▶ [Document excerpt]:
*-*-*

The BBC is hosting an open day to encourage potential stem cell donors to come forward after one of its journalists, Sue Lloyd-Roberts, missed out on a transplant when her would-be donor failed a medical.
Lloyd-Roberts has aggressive leukaemia and needs a stem cell donation to save her life. “I continue to try to enjoy/endure this strange interlude in my life when I can’t go back to work because a hospital admission is always imminent and my movements are limited by hospital tests,” she wrote on her blog.
She has been told that there are now four more possible donors, but they must go through tests to see whether they are a match, which will take four to six weeks.
Lloyd-Roberts, an award-winning journalist who mostly covers foreign affairs, first realised something was wrong in January at the hotel that she runs with her husband, BBC producer Nick Guthrie, in Mallorca. She wrote in her blog that she was loading the dishwasher when she collapsed.
“I am a doctor’s daughter and the rule drummed in to me as a child is that you NEVER bother a doctor,” she said. “But Nick insisted. Four days later, I queued up at ‘Urgencias’ at a hospital in Palma. The blood test revealed a very low white blood cell count and I was admitted for more tests. The blood count kept falling, leaving me with severe neutropenia. A biopsy a week later suggested acute leukaemia.”

*-*-*

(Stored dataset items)
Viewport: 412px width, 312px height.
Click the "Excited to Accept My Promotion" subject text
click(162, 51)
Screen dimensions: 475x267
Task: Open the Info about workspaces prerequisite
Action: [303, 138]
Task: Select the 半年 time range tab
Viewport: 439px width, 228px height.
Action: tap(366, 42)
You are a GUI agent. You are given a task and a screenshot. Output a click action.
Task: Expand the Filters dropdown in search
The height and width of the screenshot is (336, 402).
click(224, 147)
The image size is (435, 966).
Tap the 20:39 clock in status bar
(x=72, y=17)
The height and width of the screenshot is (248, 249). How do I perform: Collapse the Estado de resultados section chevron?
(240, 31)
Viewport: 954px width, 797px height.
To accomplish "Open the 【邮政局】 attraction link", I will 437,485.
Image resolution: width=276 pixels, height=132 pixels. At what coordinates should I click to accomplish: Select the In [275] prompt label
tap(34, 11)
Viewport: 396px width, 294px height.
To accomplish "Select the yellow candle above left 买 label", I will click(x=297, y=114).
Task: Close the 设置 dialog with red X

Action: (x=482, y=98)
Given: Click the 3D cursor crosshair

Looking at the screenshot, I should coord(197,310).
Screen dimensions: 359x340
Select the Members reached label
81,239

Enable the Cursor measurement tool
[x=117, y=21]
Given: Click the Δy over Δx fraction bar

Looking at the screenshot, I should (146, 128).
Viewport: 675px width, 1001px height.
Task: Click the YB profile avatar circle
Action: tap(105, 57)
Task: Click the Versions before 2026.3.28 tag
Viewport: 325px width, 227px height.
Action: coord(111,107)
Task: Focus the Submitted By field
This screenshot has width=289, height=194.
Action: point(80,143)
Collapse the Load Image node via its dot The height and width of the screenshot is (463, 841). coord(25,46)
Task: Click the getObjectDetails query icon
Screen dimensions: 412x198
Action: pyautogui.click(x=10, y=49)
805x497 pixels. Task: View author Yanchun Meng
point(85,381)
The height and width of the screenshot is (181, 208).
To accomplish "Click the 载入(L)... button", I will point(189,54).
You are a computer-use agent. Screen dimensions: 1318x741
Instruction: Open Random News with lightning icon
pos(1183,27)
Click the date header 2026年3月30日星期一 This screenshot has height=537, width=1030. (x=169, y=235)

*-*-*

▶ [Exercise tasks]:
a) From the news article on the BBC journalist's leukemia, list every person and every place named.
b) Pick up the news article on Sue Lloyd-Roberts's leukemia after its final sentence and carry it on.

▶ [Task answers]:
a) Sue Lloyd-Roberts, Nick Guthrie, Mallorca, Palma

b)
She flew back for treatment at University College Hospital in London, where she went through two rounds of chemotherapy as she waited for a stem cell donor. On 11 May she wrote that the donor, from overseas, had confirmed he was willing and able to help. She gladly obeyed doctors’ orders to eat a lot in order to put on weight ahead of the transplant.
But on 25 May there was disappointment. She wrote: “Heard from the hospital this morning that the donor has not passed his medical and so the cell transplant will not take place as scheduled. It could be that he had an infection, was found to be HIV positive or had worn his constitution down with too much beer, wurst und kartofel. I shall never know but I wish him well.”
She added that she might need another round of chemotherapy, but for the moment her platelet counts were too low.
Anyone between the ages of 16 and 30 can sign up to be a potential donor on the website of the blood cancer charity Anthony Nolan, www.anthonynolan.org. The BBC will hold the open day in conjunction with the charity at New Broadcasting House in London on 22 June.